Additionally, irrespective of whether a crypto-asset is a financial product for the purpose of the Corporations Act, industry participants may be subject to:

  • AML/CTF regulations e.g. businesses exchanging digital currency for fiat currency through a digital currency exchange business may be engaged in a ‘designated AML/CTF Act and obliged to enrol with AUSTRAC, develop an AML/CTF program, and report both on a regular and situational basis where certain and suspicious transactions are detected.
  • prohibitions against misleading or deceptive conduct and unconscionable conduct under the Australian Consumer Law.

Senate Committee Report

Separately, the Senate Select Committee Inquiry Report into Australia as a Technology and Financial Centre delivered its report in October 2021 (Report).  The Report made a number of recommendations with respect to regulating crypto and digital assets in Australia.

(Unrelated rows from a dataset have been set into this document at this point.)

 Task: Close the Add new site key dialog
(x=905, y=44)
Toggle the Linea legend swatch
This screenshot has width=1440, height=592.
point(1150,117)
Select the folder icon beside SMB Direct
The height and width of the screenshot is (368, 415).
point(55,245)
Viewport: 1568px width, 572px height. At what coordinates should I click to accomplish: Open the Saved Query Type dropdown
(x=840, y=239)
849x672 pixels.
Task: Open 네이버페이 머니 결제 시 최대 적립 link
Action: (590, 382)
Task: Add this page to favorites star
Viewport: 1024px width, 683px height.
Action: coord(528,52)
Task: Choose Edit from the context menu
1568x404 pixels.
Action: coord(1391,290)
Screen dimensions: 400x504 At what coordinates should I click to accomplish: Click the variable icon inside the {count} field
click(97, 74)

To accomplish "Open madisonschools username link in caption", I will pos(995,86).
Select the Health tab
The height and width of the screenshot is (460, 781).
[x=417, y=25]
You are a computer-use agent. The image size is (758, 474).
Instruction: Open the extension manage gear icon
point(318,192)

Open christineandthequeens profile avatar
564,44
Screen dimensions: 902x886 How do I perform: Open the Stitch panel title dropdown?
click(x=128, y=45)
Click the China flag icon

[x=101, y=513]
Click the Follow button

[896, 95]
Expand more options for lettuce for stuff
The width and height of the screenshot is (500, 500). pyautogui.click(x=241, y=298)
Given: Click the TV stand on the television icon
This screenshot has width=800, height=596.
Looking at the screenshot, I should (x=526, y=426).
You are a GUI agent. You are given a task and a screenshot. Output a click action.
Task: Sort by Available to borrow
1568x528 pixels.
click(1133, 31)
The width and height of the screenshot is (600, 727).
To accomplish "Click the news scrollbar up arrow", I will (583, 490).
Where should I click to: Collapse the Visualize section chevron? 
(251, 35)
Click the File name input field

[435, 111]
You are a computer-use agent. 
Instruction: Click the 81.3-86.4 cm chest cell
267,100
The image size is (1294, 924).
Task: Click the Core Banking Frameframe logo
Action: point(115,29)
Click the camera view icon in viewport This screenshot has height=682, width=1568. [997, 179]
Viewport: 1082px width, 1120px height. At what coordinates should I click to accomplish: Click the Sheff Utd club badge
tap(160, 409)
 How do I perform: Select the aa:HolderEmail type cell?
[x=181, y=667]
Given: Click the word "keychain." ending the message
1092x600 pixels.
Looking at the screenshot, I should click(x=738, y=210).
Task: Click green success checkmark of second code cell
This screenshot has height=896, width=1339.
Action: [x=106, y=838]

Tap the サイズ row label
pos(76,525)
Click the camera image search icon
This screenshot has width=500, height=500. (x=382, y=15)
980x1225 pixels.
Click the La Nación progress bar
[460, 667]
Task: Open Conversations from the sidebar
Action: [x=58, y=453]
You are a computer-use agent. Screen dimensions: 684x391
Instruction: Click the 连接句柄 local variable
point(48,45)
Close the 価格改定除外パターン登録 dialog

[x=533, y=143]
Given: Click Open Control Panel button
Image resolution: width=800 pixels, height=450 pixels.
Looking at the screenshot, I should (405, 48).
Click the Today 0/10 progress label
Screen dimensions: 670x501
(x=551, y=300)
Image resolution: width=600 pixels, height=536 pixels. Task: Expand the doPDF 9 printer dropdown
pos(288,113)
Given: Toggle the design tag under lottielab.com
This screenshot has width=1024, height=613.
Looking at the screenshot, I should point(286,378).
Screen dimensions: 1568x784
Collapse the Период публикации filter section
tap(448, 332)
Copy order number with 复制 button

Key recommendations include:

  • that a consumer protection licensing regime be established in relation to digital currency exchange providers (Recommendation 1);
  • that a custody or depository regime be established specifically for digital assets (Recommendation 2)
  • that Treasury conduct a token mapping exercise to assist in the categorisation of digital asset tokens for the purpose of placing them within the existing regulatory framework (Recommendation 3);
  • that a new Decentralised Autonomous Organisation company structure be established in response to the growth of DeFi (Recommendation 4);
  • that AML/CTF, CGT, and taxation legislation and regulations are clarified and made consistent (Recommendations 5 – 7); and
  • that Treasury lead a policy review of the viability of a Central Bank Digital Currency (CBDC) in Australia consistent with other developed nations such as Singapore and China (Recommendation 8).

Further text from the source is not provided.